Exercise objective:
In the entries below, the lines from the one with "Sicredi Grandes Lagos (88, 1621)" through the one with "Puzzles (271, 447)" are to be copied exactly; both ends count.

[Saved entries]
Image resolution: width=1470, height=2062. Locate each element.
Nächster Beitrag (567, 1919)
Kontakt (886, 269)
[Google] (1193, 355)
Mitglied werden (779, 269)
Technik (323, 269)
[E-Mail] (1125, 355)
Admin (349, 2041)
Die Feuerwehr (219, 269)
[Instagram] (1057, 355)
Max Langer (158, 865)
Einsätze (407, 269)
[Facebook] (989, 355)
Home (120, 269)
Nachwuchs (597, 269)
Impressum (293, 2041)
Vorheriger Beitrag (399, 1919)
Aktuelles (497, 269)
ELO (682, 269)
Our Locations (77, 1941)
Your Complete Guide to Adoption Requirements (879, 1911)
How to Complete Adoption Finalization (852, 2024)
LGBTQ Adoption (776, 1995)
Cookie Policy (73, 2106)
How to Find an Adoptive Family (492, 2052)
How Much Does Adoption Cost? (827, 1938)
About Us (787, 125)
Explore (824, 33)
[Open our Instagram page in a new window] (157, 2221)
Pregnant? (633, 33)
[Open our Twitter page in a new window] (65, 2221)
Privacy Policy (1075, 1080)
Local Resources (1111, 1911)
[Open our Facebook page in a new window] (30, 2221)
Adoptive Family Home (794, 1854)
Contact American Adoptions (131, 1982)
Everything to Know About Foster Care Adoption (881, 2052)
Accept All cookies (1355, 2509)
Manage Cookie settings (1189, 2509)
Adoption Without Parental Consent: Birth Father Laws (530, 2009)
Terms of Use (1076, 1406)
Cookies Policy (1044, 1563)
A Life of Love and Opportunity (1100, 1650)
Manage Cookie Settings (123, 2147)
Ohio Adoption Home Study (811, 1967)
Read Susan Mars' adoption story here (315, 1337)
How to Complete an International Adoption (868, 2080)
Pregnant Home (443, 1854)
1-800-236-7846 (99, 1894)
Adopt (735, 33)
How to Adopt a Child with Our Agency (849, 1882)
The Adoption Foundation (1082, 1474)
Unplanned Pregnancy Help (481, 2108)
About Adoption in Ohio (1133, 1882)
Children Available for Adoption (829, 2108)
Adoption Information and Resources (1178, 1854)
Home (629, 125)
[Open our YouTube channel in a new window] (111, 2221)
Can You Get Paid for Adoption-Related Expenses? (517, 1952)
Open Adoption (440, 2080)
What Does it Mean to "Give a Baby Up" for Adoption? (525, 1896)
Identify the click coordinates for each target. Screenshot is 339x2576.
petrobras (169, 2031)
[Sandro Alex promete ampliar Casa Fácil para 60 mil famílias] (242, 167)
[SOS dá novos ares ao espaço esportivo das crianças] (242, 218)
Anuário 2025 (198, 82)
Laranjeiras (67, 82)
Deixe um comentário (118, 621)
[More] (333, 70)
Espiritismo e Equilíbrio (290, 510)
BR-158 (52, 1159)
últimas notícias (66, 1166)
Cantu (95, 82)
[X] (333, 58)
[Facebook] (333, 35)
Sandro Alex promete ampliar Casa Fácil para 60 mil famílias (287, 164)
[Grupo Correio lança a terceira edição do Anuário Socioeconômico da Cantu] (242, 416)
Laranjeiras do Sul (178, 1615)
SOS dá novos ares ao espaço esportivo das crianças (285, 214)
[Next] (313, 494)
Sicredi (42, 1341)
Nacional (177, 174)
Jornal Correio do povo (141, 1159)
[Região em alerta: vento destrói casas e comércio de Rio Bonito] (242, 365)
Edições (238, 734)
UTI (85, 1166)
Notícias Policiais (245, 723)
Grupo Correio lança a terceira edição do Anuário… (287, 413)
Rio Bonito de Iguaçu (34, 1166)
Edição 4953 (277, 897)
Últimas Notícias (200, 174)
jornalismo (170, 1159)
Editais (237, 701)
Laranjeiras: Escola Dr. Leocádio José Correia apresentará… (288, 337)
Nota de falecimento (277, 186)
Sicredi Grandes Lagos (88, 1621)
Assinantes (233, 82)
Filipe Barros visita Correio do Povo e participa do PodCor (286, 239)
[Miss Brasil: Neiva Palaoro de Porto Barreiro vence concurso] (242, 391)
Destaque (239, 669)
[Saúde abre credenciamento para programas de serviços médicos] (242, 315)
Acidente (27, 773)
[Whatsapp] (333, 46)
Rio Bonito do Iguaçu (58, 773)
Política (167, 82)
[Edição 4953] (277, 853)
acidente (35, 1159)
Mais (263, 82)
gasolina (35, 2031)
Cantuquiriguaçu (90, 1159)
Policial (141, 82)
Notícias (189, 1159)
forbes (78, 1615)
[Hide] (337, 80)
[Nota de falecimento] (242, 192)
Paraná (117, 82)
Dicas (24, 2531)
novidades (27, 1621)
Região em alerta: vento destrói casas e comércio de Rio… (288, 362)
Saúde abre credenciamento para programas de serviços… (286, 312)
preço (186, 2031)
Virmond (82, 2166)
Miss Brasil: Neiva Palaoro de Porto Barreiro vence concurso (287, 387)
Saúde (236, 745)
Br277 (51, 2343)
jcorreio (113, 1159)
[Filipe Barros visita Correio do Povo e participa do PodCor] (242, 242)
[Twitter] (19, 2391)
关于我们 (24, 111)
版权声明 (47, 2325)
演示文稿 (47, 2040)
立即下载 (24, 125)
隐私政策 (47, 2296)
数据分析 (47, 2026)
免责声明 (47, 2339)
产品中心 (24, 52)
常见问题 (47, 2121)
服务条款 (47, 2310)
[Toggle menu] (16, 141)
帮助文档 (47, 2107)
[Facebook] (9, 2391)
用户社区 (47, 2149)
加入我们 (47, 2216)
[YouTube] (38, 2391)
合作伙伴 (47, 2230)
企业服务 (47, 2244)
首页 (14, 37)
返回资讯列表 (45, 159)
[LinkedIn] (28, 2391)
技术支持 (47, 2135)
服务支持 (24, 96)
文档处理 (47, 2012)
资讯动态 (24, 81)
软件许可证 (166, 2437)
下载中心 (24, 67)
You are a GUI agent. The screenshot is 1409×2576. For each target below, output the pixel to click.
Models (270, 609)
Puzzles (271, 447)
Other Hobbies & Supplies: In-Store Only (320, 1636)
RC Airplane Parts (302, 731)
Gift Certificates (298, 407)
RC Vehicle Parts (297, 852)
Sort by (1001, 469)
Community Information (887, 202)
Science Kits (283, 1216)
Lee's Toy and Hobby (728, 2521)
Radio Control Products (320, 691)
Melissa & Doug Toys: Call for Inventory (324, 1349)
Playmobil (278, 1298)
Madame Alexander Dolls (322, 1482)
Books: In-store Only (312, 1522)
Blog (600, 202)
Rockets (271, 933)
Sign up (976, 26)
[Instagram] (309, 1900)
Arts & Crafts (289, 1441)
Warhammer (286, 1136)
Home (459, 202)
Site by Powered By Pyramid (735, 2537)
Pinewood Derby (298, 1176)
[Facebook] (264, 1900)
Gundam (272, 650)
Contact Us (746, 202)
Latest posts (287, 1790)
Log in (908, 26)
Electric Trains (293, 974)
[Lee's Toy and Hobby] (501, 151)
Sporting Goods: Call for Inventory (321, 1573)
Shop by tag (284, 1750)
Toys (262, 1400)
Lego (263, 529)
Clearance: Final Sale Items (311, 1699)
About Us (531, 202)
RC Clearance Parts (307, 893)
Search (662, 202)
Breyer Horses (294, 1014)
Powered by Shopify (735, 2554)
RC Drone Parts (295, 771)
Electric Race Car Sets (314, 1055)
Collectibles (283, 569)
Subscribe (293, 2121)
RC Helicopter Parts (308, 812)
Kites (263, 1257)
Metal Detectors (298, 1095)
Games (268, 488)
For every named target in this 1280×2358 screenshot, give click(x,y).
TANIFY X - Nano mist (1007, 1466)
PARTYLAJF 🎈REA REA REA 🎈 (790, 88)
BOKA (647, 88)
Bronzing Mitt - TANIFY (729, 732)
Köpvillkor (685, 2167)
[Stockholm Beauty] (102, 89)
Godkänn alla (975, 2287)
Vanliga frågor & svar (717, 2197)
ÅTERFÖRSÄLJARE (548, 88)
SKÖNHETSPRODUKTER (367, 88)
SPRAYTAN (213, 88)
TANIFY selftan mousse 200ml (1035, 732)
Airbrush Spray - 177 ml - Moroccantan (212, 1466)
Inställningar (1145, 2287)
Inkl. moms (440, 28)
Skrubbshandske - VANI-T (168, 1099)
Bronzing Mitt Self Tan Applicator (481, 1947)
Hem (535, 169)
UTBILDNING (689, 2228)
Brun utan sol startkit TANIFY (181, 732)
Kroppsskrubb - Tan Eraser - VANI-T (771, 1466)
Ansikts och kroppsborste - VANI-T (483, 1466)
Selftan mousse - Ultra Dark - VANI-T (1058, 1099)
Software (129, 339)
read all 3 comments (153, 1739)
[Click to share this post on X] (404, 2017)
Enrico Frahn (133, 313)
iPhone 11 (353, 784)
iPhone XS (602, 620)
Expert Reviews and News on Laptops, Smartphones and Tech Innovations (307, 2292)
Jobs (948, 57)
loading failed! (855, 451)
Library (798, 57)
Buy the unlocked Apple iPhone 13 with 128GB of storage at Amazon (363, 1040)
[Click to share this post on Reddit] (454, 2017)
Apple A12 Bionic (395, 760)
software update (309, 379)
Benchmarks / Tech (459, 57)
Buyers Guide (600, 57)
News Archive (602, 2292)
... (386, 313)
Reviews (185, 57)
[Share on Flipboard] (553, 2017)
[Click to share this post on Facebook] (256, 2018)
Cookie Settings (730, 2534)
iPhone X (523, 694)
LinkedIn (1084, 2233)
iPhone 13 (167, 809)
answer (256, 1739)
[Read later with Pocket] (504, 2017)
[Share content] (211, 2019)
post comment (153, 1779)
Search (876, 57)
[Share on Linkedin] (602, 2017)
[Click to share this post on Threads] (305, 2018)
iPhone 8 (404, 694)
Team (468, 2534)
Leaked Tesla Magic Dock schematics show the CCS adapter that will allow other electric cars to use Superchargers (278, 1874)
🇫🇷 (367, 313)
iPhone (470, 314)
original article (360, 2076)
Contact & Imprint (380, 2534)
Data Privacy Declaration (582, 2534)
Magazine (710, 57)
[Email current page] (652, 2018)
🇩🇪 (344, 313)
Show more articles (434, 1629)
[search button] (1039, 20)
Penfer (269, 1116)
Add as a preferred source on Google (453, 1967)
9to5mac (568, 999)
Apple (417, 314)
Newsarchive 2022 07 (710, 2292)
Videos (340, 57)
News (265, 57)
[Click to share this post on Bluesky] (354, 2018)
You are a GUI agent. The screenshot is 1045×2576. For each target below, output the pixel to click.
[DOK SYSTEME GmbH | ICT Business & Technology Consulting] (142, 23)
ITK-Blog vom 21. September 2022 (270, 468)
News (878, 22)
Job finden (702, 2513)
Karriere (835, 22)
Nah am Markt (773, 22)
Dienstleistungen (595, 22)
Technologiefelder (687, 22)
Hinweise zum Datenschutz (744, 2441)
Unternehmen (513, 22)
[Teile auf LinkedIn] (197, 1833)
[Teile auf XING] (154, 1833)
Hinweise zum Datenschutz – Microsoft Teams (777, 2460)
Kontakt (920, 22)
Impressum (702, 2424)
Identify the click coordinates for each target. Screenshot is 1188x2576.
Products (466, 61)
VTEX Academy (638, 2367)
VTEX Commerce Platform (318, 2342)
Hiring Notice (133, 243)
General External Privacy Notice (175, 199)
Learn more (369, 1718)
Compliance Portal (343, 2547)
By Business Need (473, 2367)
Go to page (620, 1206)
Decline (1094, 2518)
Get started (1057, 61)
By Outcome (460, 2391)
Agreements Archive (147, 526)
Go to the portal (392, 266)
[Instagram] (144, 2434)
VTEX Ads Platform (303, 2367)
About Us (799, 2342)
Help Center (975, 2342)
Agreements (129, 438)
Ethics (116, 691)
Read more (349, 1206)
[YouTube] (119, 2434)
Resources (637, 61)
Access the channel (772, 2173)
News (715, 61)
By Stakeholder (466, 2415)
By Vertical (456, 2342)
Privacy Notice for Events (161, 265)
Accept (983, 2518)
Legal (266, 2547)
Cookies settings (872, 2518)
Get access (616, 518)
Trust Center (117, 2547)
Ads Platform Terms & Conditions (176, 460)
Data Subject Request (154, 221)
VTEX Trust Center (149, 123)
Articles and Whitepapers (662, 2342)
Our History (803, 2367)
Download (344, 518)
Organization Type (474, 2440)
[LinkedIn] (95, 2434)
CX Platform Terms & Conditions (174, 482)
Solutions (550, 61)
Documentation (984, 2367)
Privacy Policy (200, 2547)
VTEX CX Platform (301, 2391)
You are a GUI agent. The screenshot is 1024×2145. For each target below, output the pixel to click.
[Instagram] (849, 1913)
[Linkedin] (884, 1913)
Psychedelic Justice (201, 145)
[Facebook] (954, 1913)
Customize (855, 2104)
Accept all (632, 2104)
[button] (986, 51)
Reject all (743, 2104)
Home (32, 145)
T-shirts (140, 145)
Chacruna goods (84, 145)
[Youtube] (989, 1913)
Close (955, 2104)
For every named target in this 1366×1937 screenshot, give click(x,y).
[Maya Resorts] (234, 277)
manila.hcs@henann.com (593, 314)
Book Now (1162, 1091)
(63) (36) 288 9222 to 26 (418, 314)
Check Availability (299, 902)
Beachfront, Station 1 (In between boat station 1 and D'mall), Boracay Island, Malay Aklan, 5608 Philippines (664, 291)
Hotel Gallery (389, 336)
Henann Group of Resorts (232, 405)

Answer section:
Sicredi Grandes Lagos (88, 1621)
Assinantes (233, 82)
Filipe Barros visita Correio do Povo e participa do PodCor (286, 239)
[Miss Brasil: Neiva Palaoro de Porto Barreiro vence concurso] (242, 391)
Destaque (239, 669)
[Saúde abre credenciamento para programas de serviços médicos] (242, 315)
Acidente (27, 773)
[Whatsapp] (333, 46)
Rio Bonito do Iguaçu (58, 773)
Política (167, 82)
[Edição 4953] (277, 853)
acidente (35, 1159)
Mais (263, 82)
gasolina (35, 2031)
Cantuquiriguaçu (90, 1159)
Policial (141, 82)
Notícias (189, 1159)
forbes (78, 1615)
[Hide] (337, 80)
[Nota de falecimento] (242, 192)
Paraná (117, 82)
Dicas (24, 2531)
novidades (27, 1621)
Região em alerta: vento destrói casas e comércio de Rio… (288, 362)
Saúde abre credenciamento para programas de serviços… (286, 312)
preço (186, 2031)
Virmond (82, 2166)
Miss Brasil: Neiva Palaoro de Porto Barreiro vence concurso (287, 387)
Saúde (236, 745)
Br277 (51, 2343)
jcorreio (113, 1159)
[Filipe Barros visita Correio do Povo e participa do PodCor] (242, 242)
[Twitter] (19, 2391)
关于我们 (24, 111)
版权声明 (47, 2325)
演示文稿 (47, 2040)
立即下载 (24, 125)
隐私政策 (47, 2296)
数据分析 (47, 2026)
免责声明 (47, 2339)
产品中心 (24, 52)
常见问题 (47, 2121)
服务条款 (47, 2310)
[Toggle menu] (16, 141)
帮助文档 (47, 2107)
[Facebook] (9, 2391)
用户社区 (47, 2149)
加入我们 (47, 2216)
[YouTube] (38, 2391)
合作伙伴 (47, 2230)
企业服务 (47, 2244)
首页 (14, 37)
返回资讯列表 (45, 159)
[LinkedIn] (28, 2391)
技术支持 (47, 2135)
服务支持 (24, 96)
文档处理 (47, 2012)
资讯动态 (24, 81)
软件许可证 (166, 2437)
下载中心 (24, 67)
You are a GUI agent. The screenshot is 1409×2576. For each target below, output the pixel to click.
Models (270, 609)
Puzzles (271, 447)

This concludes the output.